• **Work item**
Return the records below in full. Keep every word exact and skip the images.

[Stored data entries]
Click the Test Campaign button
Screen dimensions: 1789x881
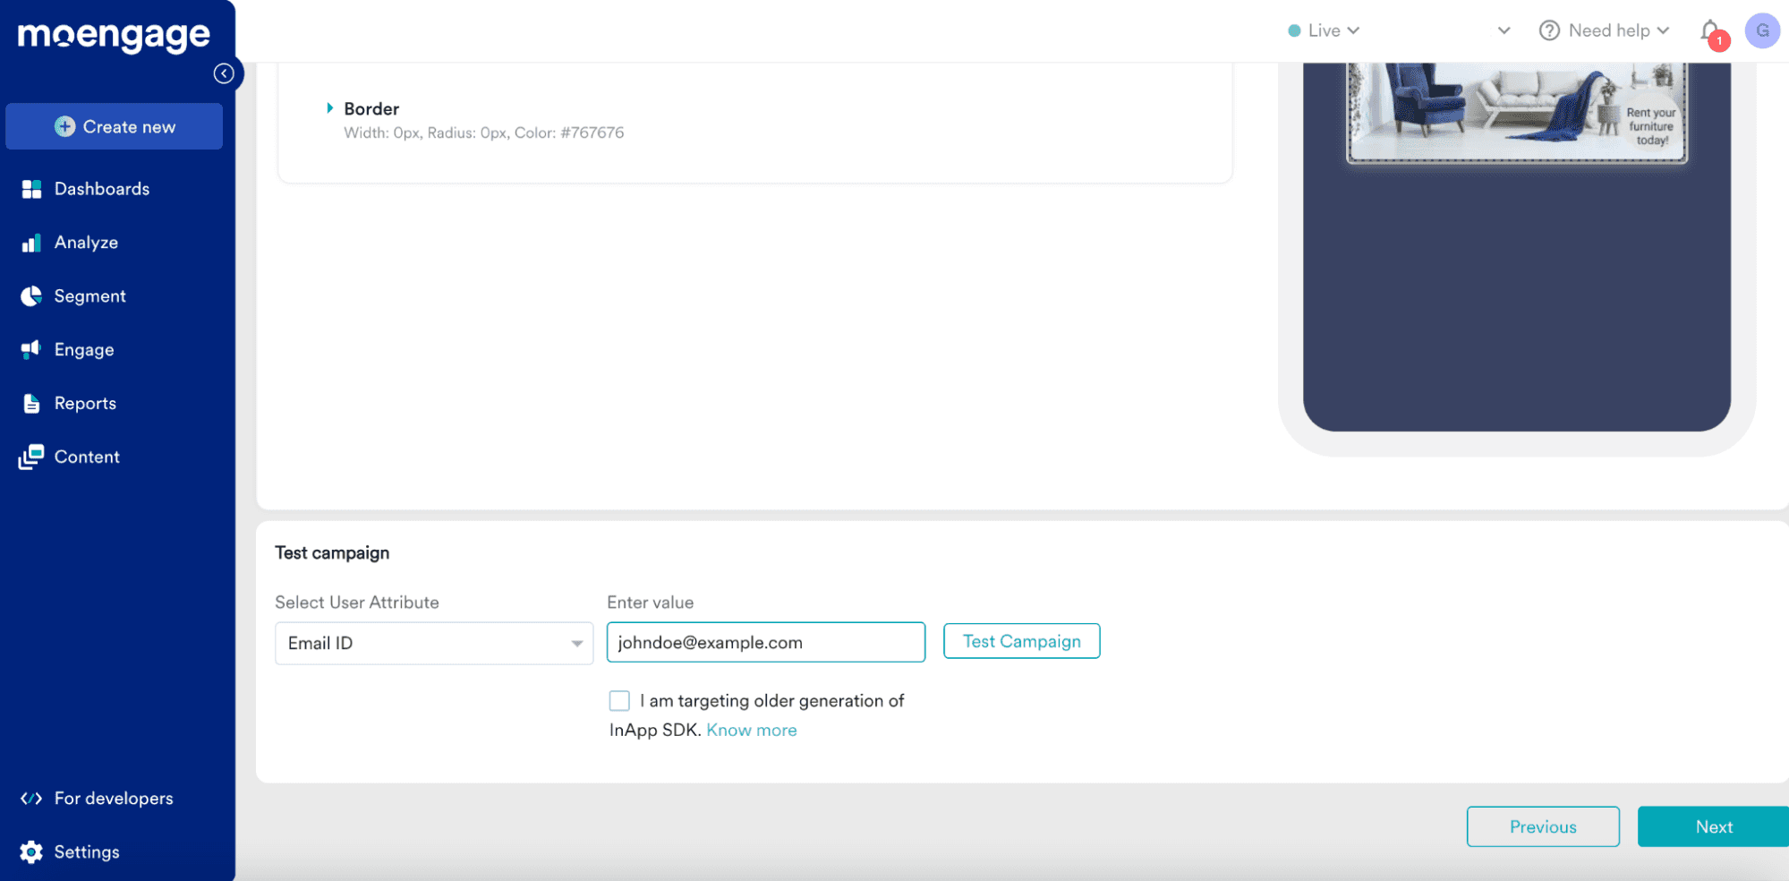coord(1021,641)
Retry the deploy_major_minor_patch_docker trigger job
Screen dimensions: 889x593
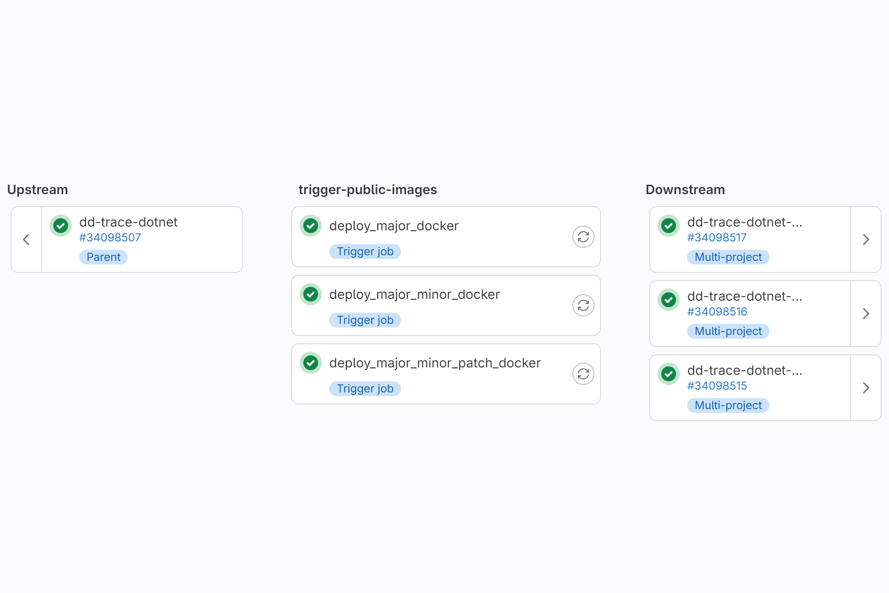tap(583, 373)
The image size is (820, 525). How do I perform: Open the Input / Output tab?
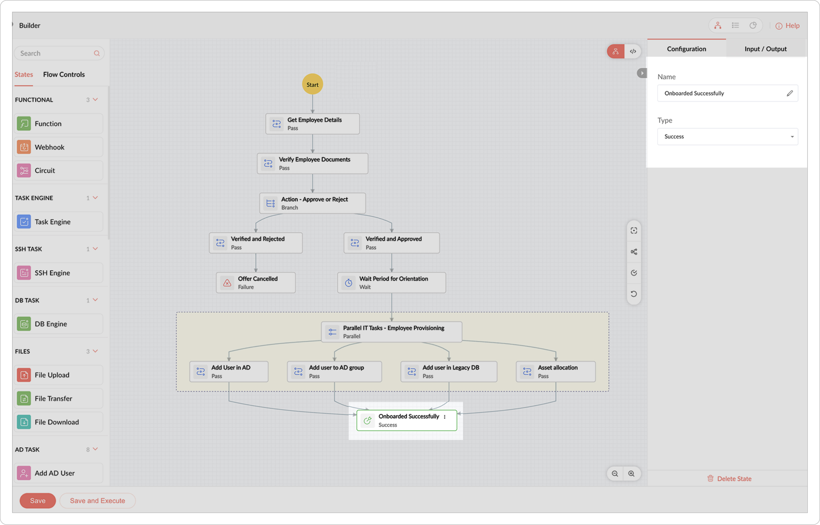click(x=765, y=49)
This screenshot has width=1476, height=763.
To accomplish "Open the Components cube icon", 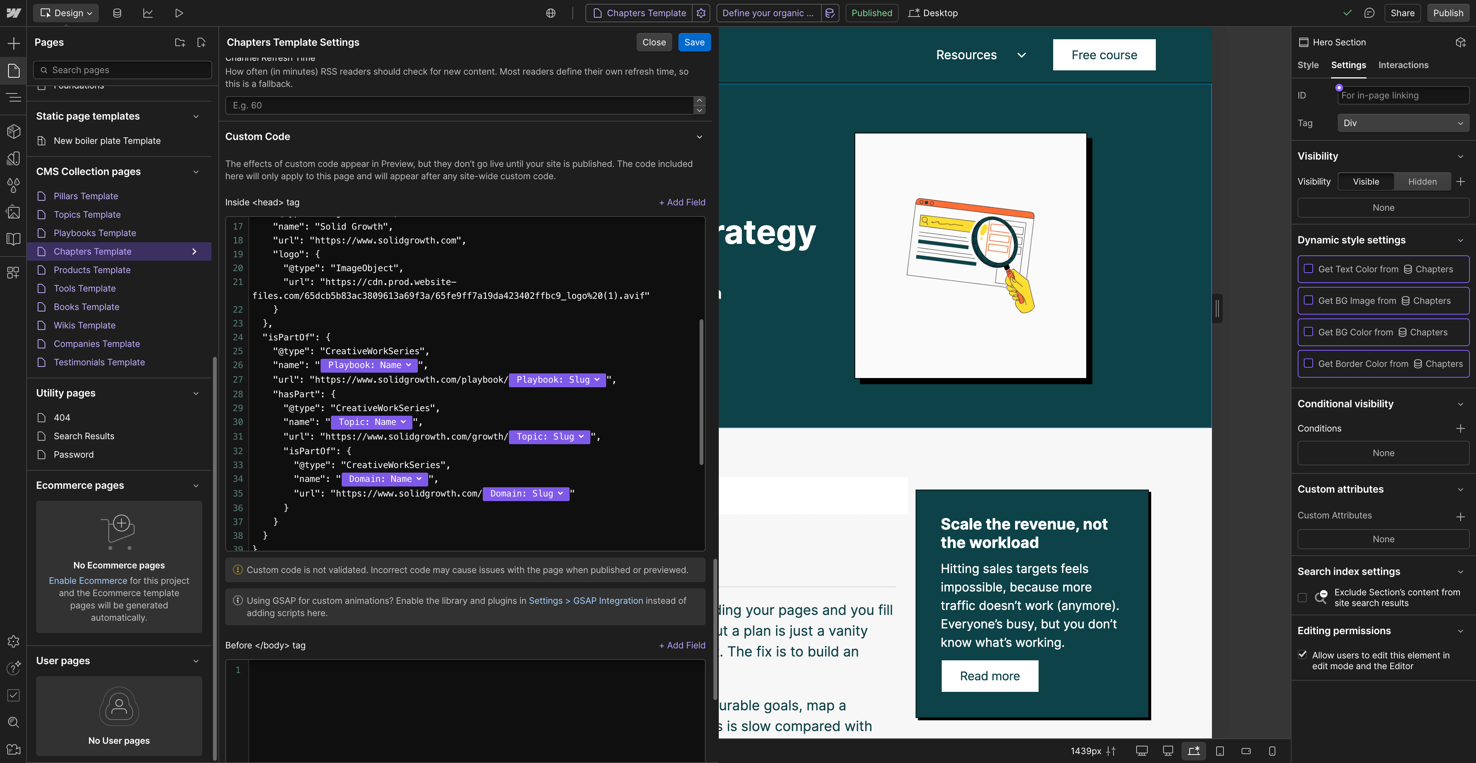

• **Output for this exercise**
Click the Test Campaign button
Screen dimensions: 1789x881
coord(1021,641)
Retry the deploy_major_minor_patch_docker trigger job
Screen dimensions: 889x593
tap(583, 373)
The image size is (820, 525). How do I perform: Open the Input / Output tab?
click(x=765, y=49)
This screenshot has width=1476, height=763.
To accomplish "Open the Components cube icon", 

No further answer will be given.